No hay sociedad que, replegada en sí misma, no sea racista e intolerante. Ni sociedad que no discrimine. Ni sociedad que reciba con los brazos abiertos, y de mil amores, suculentas olas de inmigrantes que, a su vez, no estarían dispuestas a renunciar a sus raíces si no fuera por falta de horizonte. Tampoco hay inmigrante que no sueñe con volver y ser millones; o volver con varios millones, convengamos.
El mero trasplante, por más que se trate de cruzar una frontera cercana, significa despojarse de algo más que las costumbres, la familia y los amigos. Significa despojarse de la identidad y, en la mayoría de los casos, fraguar una nueva. Como sapos de otro pozo. O, a veces, como ciudadanos de segunda. En otra lengua, inclusive. Sin historia de crédito, como martillan en los Estados Unidos.

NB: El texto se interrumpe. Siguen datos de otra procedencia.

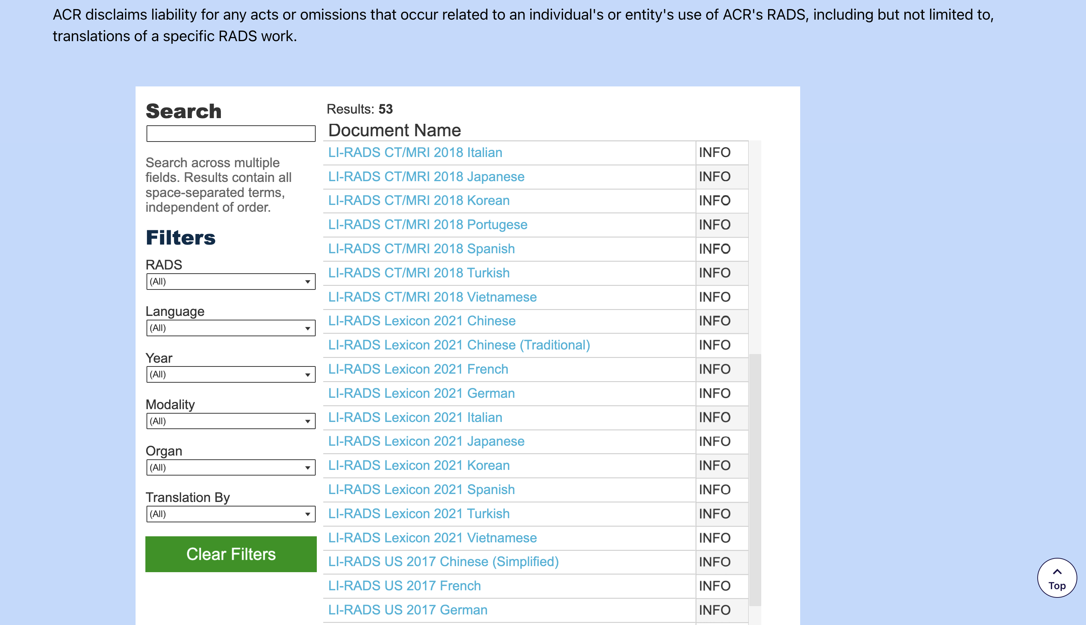1086x625 pixels.
Task: Open LI-RADS CT/MRI 2018 Italian document
Action: pos(415,152)
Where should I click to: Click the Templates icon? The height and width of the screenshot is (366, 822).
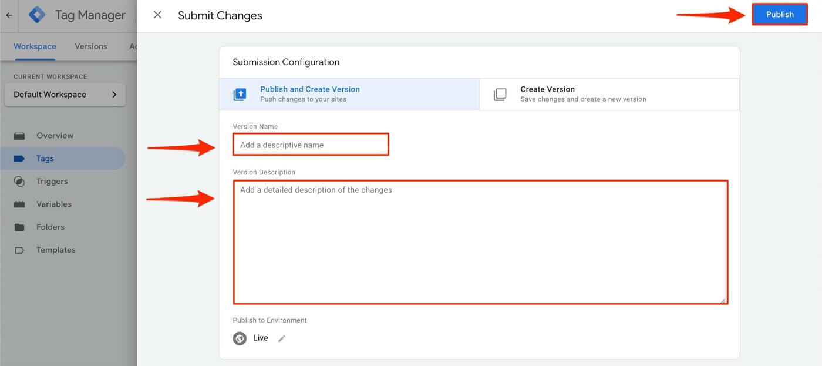click(x=21, y=250)
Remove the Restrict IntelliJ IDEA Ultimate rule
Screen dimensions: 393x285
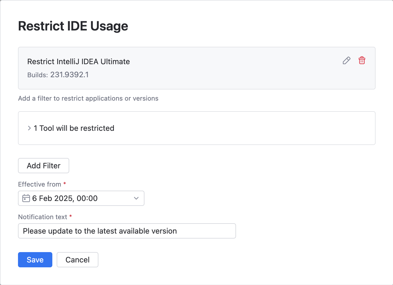pyautogui.click(x=362, y=60)
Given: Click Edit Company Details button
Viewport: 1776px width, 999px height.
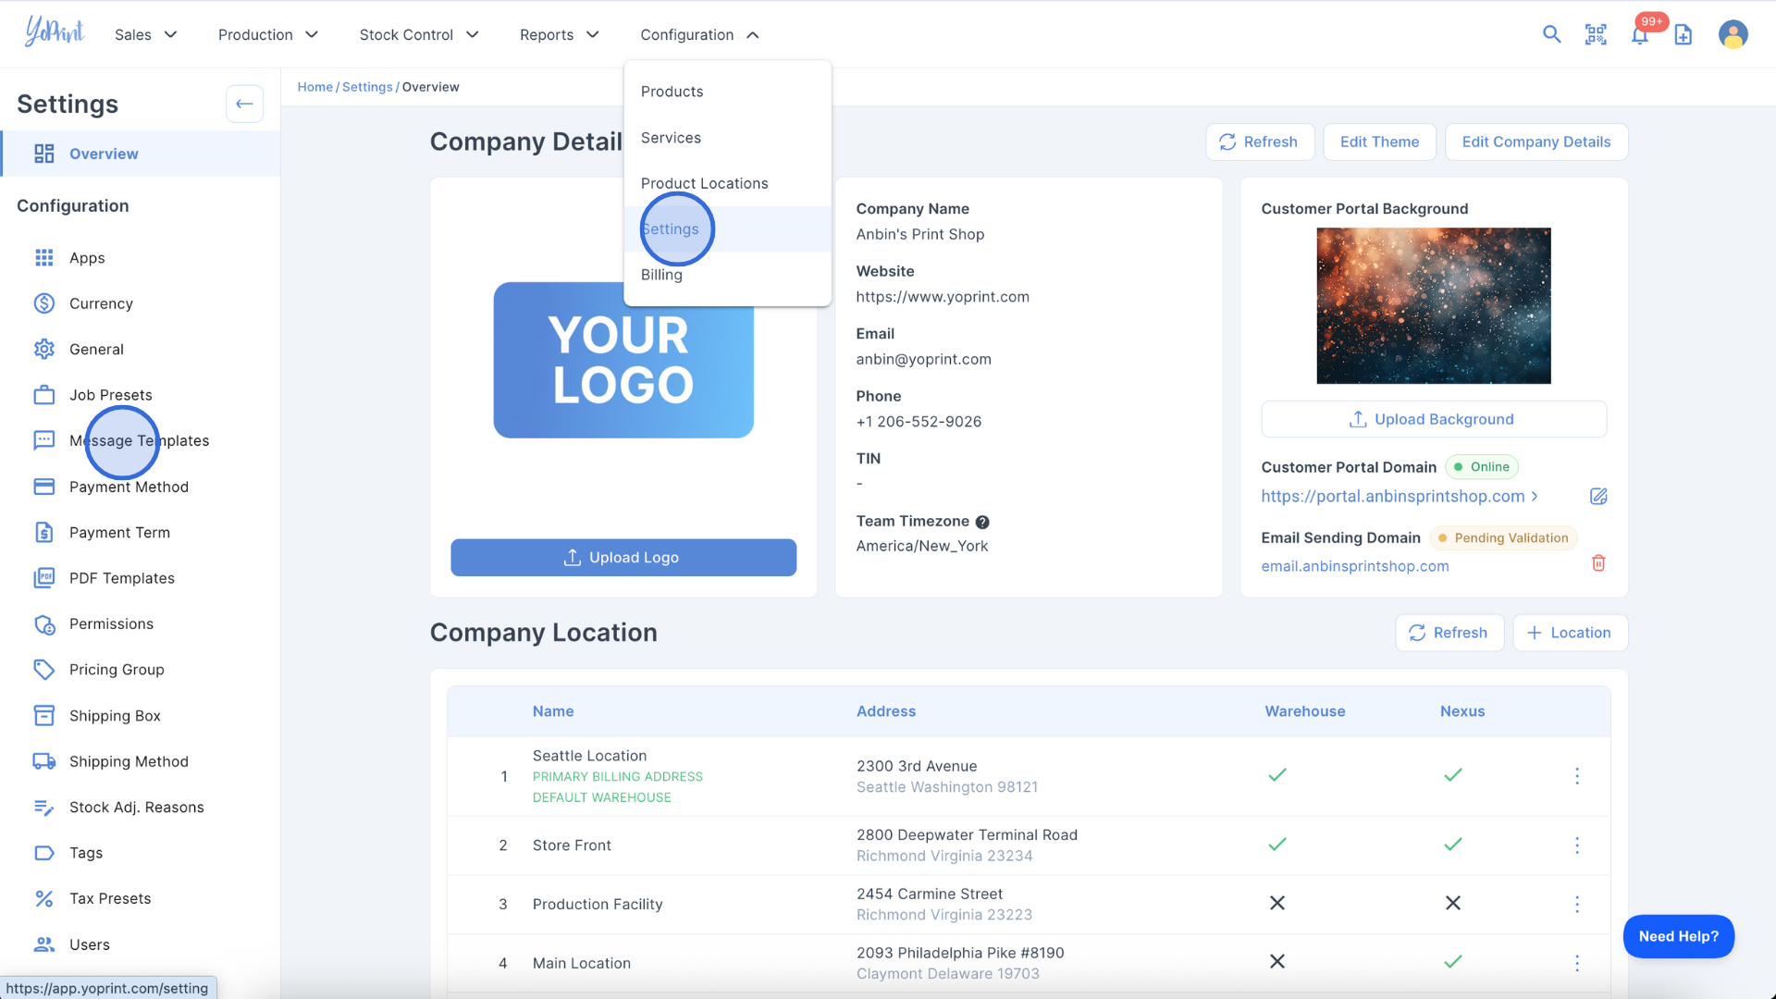Looking at the screenshot, I should click(x=1536, y=142).
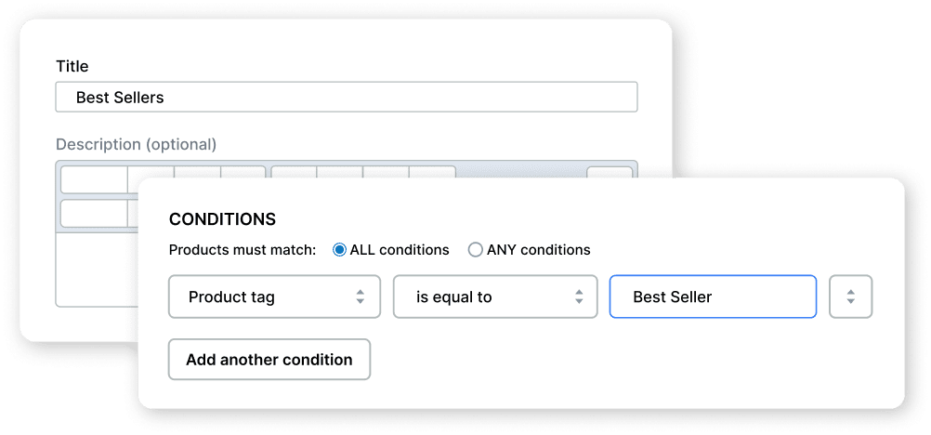This screenshot has width=931, height=435.
Task: Click the first button in description toolbar second row
Action: coord(94,213)
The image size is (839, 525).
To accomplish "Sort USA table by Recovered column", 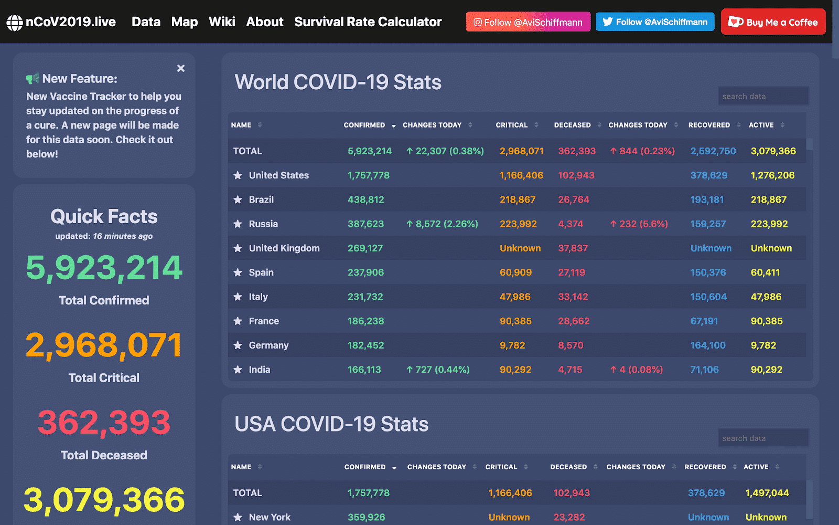I will [x=734, y=467].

Los argentinos, y los latinoamericanos en general, nos criamos con la Madre Patria como sinónimo de España, pero somos extraños en casa de nuestros padres y de nuestros abuelos. Casa en la cual la tasa de natalidad no desborda maternidades (es de las más bajas del mundo) y en la cual, por ello, pronto necesitarán brazos que muevan la economía. Casa, asimismo, en la cual abundan los parados (desempleados) y en la cual el trasplante, sea de colombianos, de ecuatorianos, de peruanos, de uruguayos o de nosotros mismos, es poco traumático, para anfitriones e inmigrantes por igual, por compatir la lengua, la religión y los apellidos. La sangre, en definitiva.
Es cuento que los extranjeros ocupen los puestos de trabajo de los nativos, desplazándolos. Si fuera cierto, los cubanos no habrían copado Miami y sus alrededores. Ni los turcos tendrían sus propias calles en varias ciudades de Alemania. Ni los rusos y los árabes serían taxistas en Nueva York. Ni la comunidad judía tendría su sello en el barrio porteño del Once; ni la coreana campearía en el Bajo Flores. Son, en todo caso, motores de la economía y, a la larga, proveedores de empleos.
Es cuento, también, que los extranjeros importen violencia. Los hay buenos y malos, como sucede con los nativos. Y puede haber mafias, capaces de ajustes de cuentas y de otras calamidades. Pero el mundo no sería mundo sin movilidad social. Sobre todo, en momentos en que las fronteras van desdibujándose con la globalización: un juez español, casualmente, quiso juzgar a Pinochet en España (enhorabuena, por el replanteo que provocó en Chile), pero sus antecesores no revieron el saldo de los años de Franco.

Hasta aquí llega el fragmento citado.